=== Problem requirements ===
Among the records below, find each line that includes the string "This" and copy it.

- - -

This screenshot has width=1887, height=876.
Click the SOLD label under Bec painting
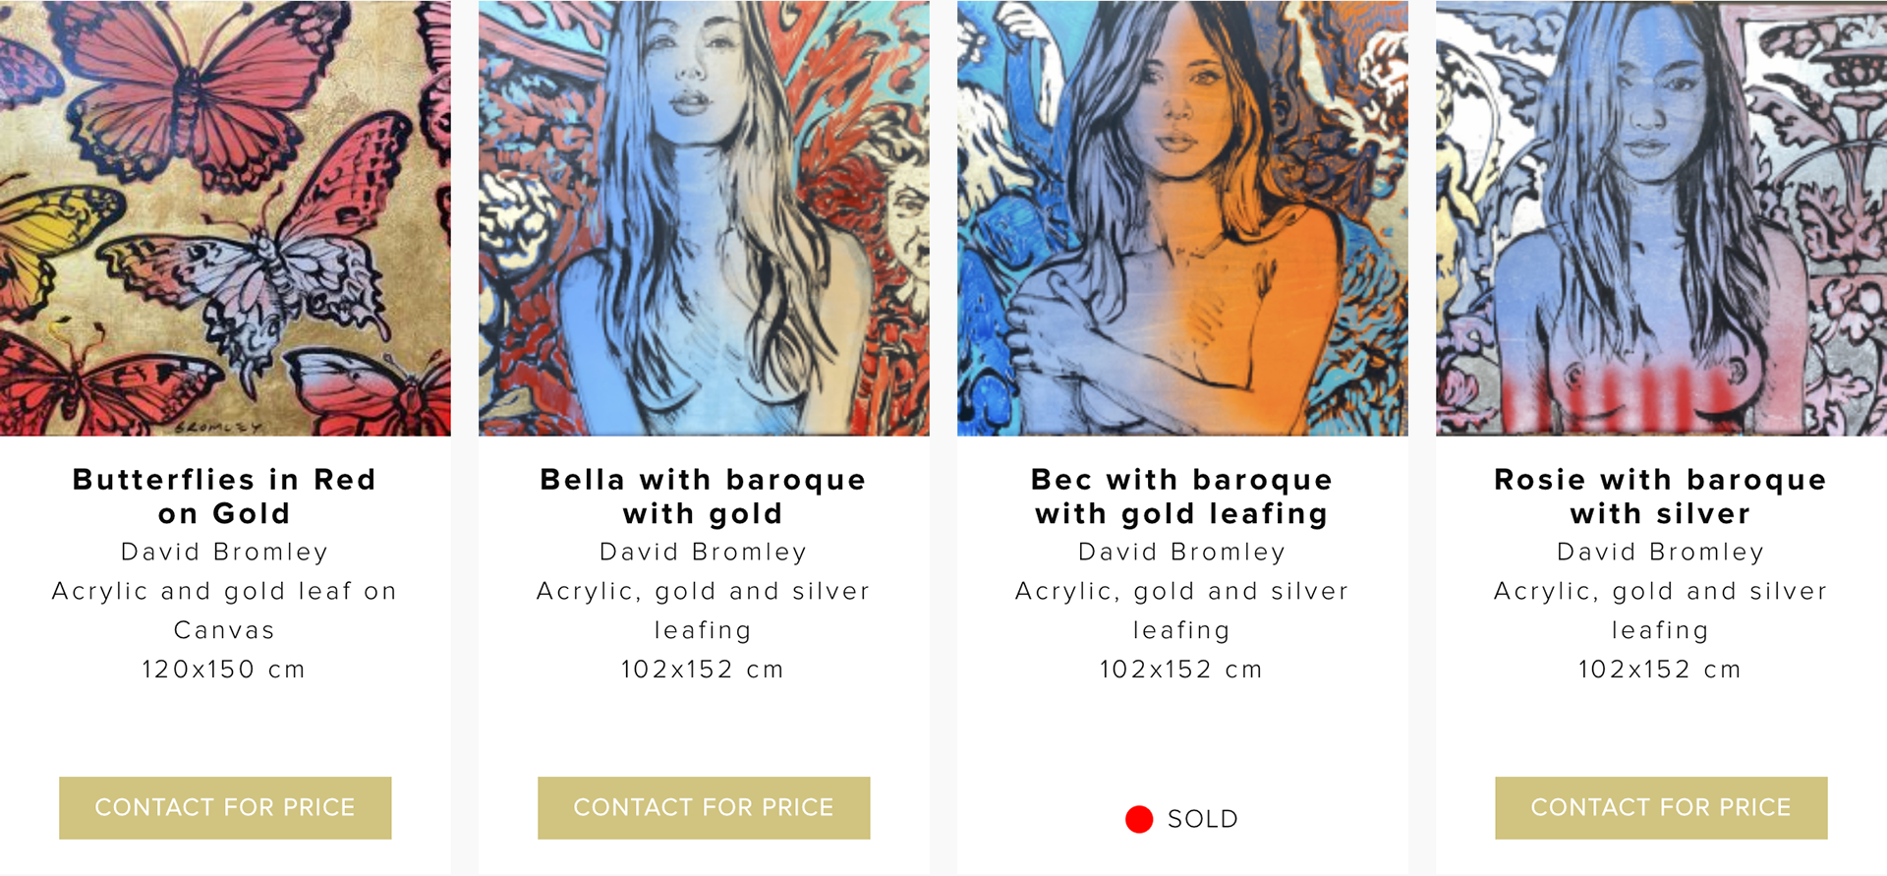pos(1203,819)

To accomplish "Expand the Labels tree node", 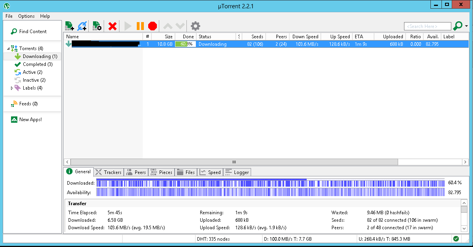I will click(12, 88).
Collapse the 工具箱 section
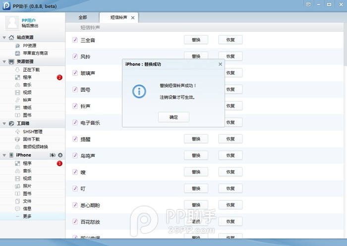 [4, 124]
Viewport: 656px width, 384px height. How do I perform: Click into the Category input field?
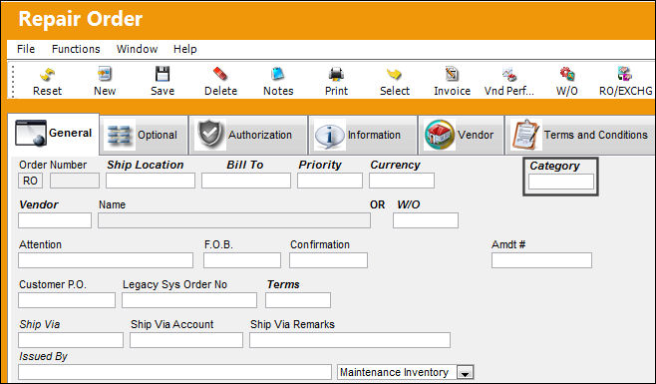tap(561, 182)
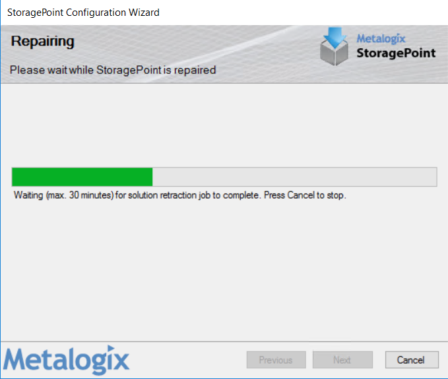Click the 'Please wait while StoragePoint is repaired' text
The width and height of the screenshot is (448, 379).
point(113,70)
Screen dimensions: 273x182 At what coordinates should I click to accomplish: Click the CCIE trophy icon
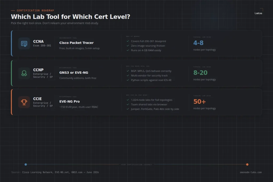tap(24, 102)
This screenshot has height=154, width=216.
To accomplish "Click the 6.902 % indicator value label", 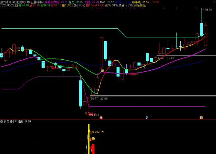I will 98,132.
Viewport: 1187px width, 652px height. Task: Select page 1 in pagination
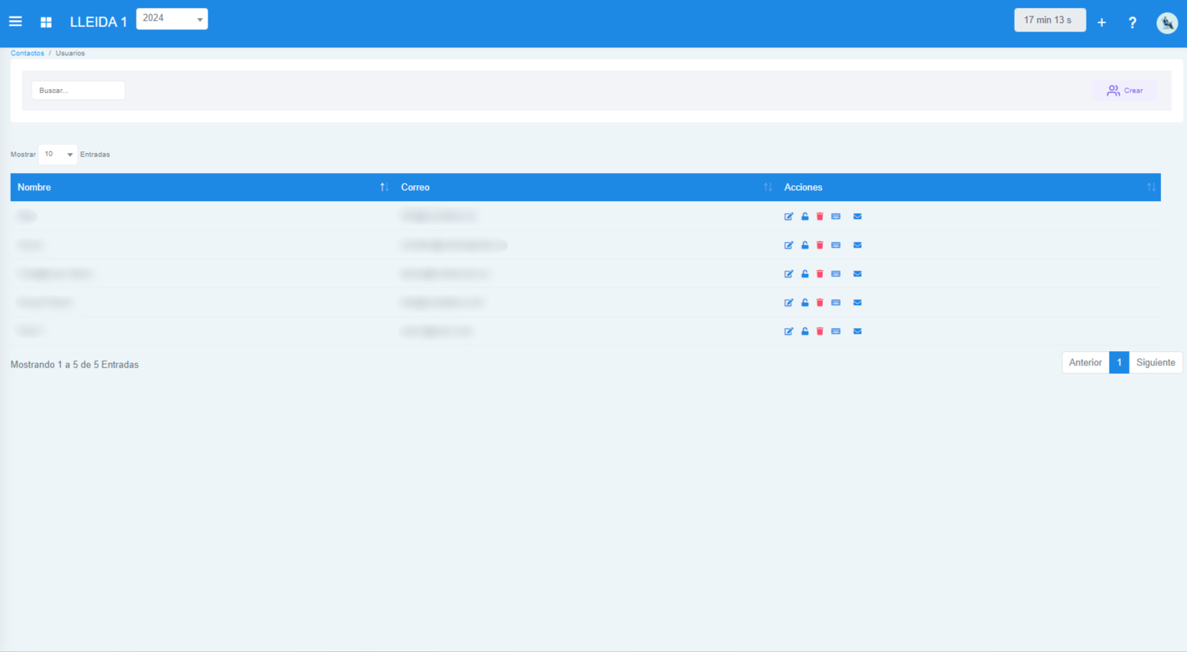tap(1119, 363)
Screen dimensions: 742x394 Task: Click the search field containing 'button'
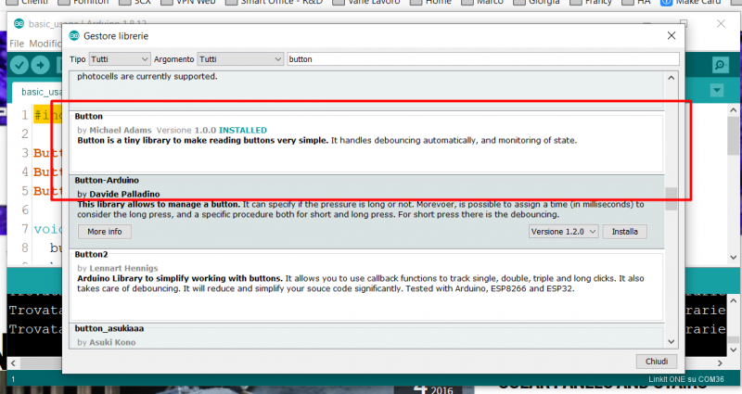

- - -

=== Answer space ===
This screenshot has width=1887, height=876.
This screenshot has height=154, width=216.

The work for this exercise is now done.